▶ **Page**:
== == ==

SECTION 1009. DEFEASANCE OF CERTAIN OBLIGATIONS.
The following provisions shall apply to the Securities of each series
unless specifically otherwise provided in a Board Resolution, Officers'
Certificate or indenture supplemental hereto provided pursuant to Section 301.
The Company may omit to comply with any term, provision or condition set forth
in Sections 1005, 1006, 1007 and 1008, and any such omission with respect to
Sections 1005, 1006, 1007 and 1008 shall not be an Event of Default, in each
case with respect to the Securities of that series, provided that the following
conditions have been satisfied:
(1) with reference to this Section 1009, the Company has deposited
or caused to be irrevocably deposited with the Trustee (or another trustee
satisfying the requirements of Section 609) as trust funds in trust,
specifically pledged as security for, and dedicated solely to, the benefit of
the Holders of the Securities of that series, (i) money in an amount, or (ii)

== == ==

▶ **Exercise goal**: In the defeasance section, which sections may the Company omit to comply with without the omission being an Event of Default?

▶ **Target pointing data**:
== == ==

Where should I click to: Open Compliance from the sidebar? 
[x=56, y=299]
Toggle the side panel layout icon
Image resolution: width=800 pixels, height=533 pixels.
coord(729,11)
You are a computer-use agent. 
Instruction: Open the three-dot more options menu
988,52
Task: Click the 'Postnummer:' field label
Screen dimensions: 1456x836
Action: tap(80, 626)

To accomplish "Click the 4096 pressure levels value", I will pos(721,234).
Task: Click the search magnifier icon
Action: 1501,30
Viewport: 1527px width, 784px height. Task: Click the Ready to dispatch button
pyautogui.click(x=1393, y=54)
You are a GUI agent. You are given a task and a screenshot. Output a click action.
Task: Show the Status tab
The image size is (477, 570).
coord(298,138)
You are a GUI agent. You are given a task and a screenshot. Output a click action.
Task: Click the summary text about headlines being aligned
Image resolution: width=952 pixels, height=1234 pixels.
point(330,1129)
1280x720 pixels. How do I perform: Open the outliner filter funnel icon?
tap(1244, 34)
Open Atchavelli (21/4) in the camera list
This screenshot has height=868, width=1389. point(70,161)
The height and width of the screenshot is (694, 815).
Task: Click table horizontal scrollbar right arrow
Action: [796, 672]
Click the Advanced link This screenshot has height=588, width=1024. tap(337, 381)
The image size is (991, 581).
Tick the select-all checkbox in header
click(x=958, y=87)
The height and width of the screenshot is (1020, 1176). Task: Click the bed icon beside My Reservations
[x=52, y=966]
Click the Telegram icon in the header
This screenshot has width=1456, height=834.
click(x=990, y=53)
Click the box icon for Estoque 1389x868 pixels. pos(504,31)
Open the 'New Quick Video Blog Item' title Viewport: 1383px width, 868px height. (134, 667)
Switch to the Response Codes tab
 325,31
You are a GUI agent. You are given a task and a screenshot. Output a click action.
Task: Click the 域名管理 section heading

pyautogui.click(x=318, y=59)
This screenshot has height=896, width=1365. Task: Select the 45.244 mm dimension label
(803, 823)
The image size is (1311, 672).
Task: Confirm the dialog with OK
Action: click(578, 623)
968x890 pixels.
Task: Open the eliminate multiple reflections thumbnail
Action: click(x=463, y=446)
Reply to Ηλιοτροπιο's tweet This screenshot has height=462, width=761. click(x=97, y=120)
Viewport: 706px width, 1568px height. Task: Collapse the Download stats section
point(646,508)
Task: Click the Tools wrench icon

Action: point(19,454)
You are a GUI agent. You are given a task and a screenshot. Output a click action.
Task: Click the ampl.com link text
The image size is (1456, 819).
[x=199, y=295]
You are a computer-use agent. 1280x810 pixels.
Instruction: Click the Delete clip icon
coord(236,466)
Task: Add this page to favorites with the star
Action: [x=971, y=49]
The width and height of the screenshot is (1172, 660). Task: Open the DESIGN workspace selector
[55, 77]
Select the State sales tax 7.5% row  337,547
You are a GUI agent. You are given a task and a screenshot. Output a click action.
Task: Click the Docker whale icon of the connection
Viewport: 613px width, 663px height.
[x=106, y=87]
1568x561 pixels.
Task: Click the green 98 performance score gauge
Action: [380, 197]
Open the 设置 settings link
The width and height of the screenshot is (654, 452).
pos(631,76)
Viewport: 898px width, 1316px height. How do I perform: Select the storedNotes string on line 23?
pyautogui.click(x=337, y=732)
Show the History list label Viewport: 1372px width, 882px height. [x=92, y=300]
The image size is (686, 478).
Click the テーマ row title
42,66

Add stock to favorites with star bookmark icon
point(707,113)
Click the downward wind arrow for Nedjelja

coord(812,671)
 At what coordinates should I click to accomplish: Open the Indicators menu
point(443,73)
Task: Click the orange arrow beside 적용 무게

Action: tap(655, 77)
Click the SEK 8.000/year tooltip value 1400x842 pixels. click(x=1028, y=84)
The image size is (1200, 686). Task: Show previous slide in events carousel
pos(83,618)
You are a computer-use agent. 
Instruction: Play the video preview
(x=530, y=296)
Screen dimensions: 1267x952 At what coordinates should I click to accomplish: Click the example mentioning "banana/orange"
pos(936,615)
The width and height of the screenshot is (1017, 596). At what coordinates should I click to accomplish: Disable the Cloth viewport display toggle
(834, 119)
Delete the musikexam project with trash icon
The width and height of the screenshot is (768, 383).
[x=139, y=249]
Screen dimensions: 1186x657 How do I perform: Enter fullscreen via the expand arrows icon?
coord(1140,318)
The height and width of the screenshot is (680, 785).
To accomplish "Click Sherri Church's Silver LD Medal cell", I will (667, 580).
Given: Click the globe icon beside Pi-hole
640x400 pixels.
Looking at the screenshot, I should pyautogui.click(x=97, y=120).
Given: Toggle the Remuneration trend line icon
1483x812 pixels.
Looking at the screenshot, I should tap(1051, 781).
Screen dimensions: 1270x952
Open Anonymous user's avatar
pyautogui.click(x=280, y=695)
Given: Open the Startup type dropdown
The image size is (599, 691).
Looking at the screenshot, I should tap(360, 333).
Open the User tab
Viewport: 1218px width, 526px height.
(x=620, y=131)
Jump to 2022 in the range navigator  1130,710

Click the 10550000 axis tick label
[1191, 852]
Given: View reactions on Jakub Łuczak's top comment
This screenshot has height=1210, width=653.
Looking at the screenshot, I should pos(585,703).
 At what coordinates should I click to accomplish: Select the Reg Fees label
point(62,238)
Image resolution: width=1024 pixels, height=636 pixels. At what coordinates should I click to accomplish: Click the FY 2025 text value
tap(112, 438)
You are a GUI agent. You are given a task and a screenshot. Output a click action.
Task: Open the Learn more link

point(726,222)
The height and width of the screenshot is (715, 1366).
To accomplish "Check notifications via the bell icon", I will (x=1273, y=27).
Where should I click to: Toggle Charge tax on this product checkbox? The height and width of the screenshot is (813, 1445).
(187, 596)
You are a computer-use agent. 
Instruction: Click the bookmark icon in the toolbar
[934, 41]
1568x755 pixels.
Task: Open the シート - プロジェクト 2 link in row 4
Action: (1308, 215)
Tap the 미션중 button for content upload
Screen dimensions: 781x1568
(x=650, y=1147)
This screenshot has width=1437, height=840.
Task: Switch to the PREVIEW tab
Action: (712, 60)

== == ==

▶ **Task result**: Sections 1005, 1006, 1007 and 1008.